Фрагмент о джазе
-----

Позднее, уже на Московском джазовом фестивале, Лукьянов вновь исполнил эту пьесу, и оказалось, что она называется не "Третий день лета", а "Третий день ветер". Я просто тогда в Таллине не расслышал названия, и вот попал впросак, нафантазировал литературщины.
Что такое джаз?
Еще в школе мы узнали: это музыка толстых. В «Калеве» среди четырех тысяч зрителей тоже попадались толстые люди. Одному очень хорошему писателю не нравился джаз. Другому, великому писателю, не нравился Шекспир. Третий, хороший писатель, сам играл в джазе басистом.
В 1952 году ныне знаменитому пианисту Борису Рычкову понадобился саксофон. Игра на саксофоне в то время считалась хулиганством. В продаже саксофонов не было. Однажды уже потерявший надежду Борис шел по одному из арбатских переулков и вдруг услышал крамольные звуки. В бельэтаже среди антикварного хлама старик чех осторожно играл польку-бабочку. С огромным удовольствием и за малую цену старик уступил саксофон счастливому Борису.
Тульский квартет Анатолия Кролла играет трехчастную композицию своего руководителя. Первая часть — «Откровение», вторая — «Баллада», третья — «Движение». Впереди худощавый, с маленькой бородкой тенор-саксофонист Александр Пищиков. Его инструмент издает резкие, хриплые, мучительные звуки. Манера Колтрейна? Да, манера Колтрейна, но откровение Пищикова.

-----

Задание 1
Ответьте на вопросы по фрагменту о джазе:
(а) Как на самом деле называлась пьеса, которую исполнил Лукьянов?
(б) В каком году Борису Рычкову понадобился саксофон?
(в) Как называется вторая часть композиции Анатолия Кролла?
Задание 2
Повторите дословно часть фрагмента о джазе, которая открывается словами «В 1952 году» и завершается словами «но откровение Пищикова.».
Задание 3
Поясните в одном–трех предложениях, почему, согласно фрагменту о джазе, автор поначалу ошибся в названии пьесы Лукьянова.
Отвечайте, опираясь исключительно на фрагмент о джазе.

Сохраненные данные
-----

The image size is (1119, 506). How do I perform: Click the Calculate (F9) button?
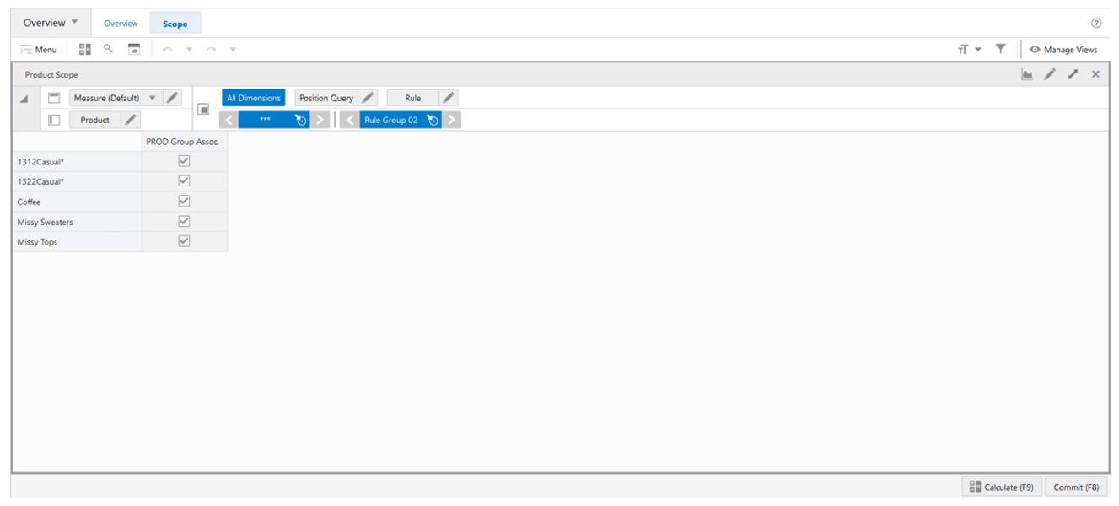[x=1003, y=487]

-----

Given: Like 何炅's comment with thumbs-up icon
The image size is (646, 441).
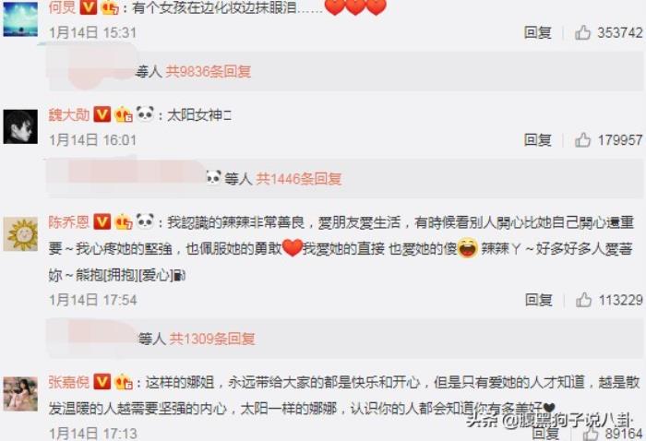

-----

Полный ответ 1
(а) «Третий день ветер».
(б) В 1952 году.
(в) «Баллада».

Полный ответ 2
В 1952 году ныне знаменитому пианисту Борису Рычкову понадобился саксофон. Игра на саксофоне в то время считалась хулиганством. В продаже саксофонов не было. Однажды уже потерявший надежду Борис шел по одному из арбатских переулков и вдруг услышал крамольные звуки. В бельэтаже среди антикварного хлама старик чех осторожно играл польку-бабочку. С огромным удовольствием и за малую цену старик уступил саксофон счастливому Борису.
Тульский квартет Анатолия Кролла играет трехчастную композицию своего руководителя. Первая часть — «Откровение», вторая — «Баллада», третья — «Движение». Впереди худощавый, с маленькой бородкой тенор-саксофонист Александр Пищиков. Его инструмент издает резкие, хриплые, мучительные звуки. Манера Колтрейна? Да, манера Колтрейна, но откровение Пищикова.

Полный ответ 3
В Таллине автор не расслышал название пьесы и решил, что она называется «Третий день лета». Только на Московском джазовом фестивале выяснилось, что ее настоящее название — «Третий день ветер».